Aim 1 of this proposal is therefore to test whether vocal indicators of PmR (speech rate) and PmA
(variability in speech rate) (a) are abnormal in MDD and (b) can be measured naturalistically by participants
talking into their smartphones “outside of the lab.” Aim 2 will test the validity of vocal motor measures as
indicators of psychomotor disturbance by evaluating their association with mechanistically relevant measures
of PmA and PmR (i.e., laboratory instrumental measures, actigraphy, EEG/ERPs). Aim 3 will follow-up
subjects two times over 12 months to evaluate whether motor symptoms (as assessed by the voice) change in
tandem with overall depressive symptoms and social and role functioning over time; and/or whether baseline
PmR/PmA predicts course of depression and functioning. Finding that motor and overall depression severity
co-vary over time, or that the motor variables predict subsequent change in overall depression severity is
particularly clinically significant as it would support the potential clinical utility of the proposed novel, reliable,
and easily administered motor assessments.

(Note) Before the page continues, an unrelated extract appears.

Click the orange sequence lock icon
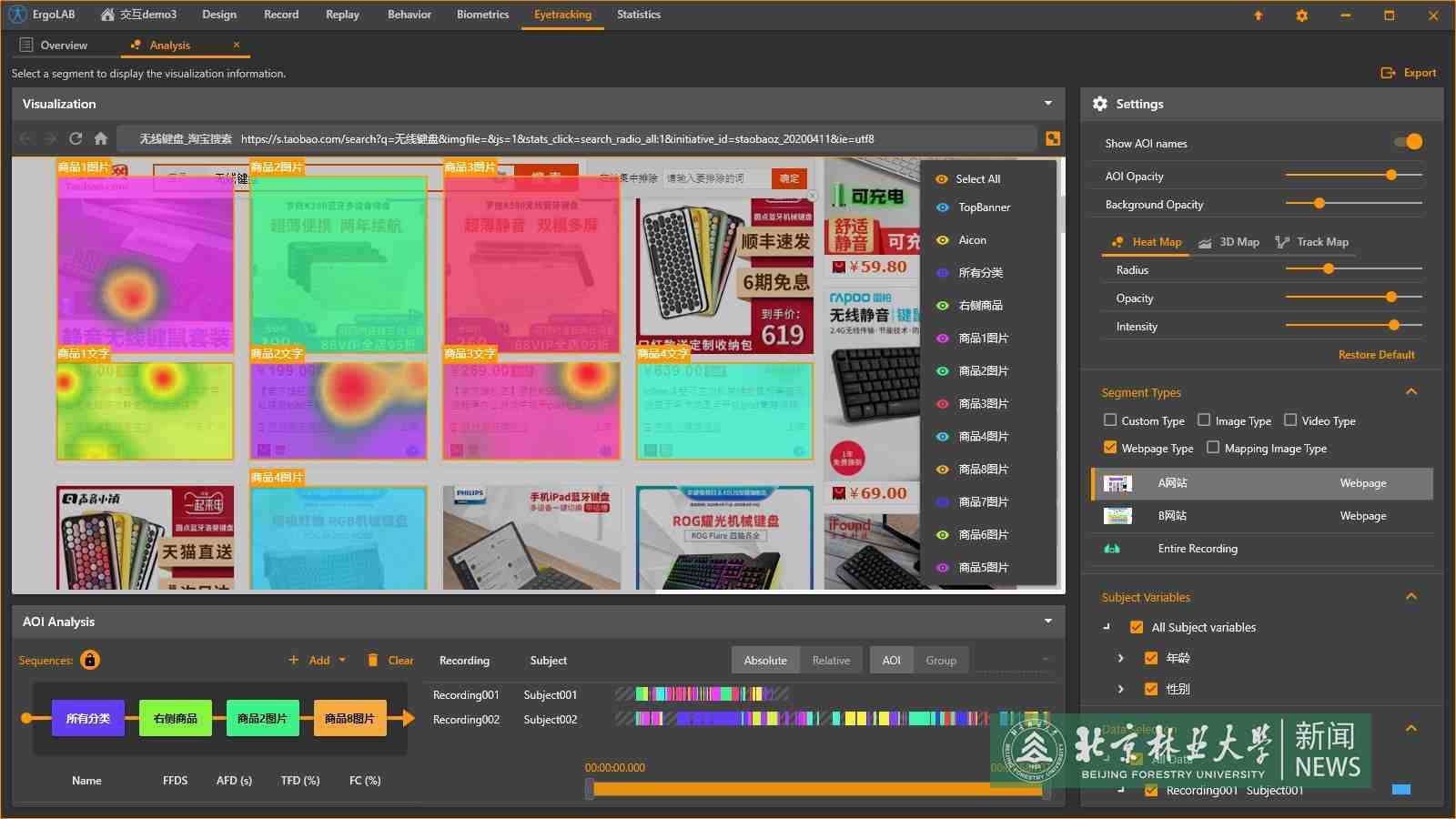 click(x=90, y=660)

To test these aims, the proposed project will recruit individuals (age 18-45) with current MDD (n = 100),
remitted MDD (n = 100) and controls (n = 50). Including a remitted MDD group is particularly significant as it
will provide evidence that psychomotor disturbance is independent of acute depressive symptoms, and allows
us to explore whether vocal indicators of PmR and/or PmA predict relapse (in the remitted MDD group) and/or
remission (in the current MDD group). In sum, the present proposal has the potential to identify novel, easily
assessed, cheap, and scalable treatment markers of psychomotor disturbance – work that will ultimately
improve the monitoring and treatment of a devastating and prevalent psychiatric condition.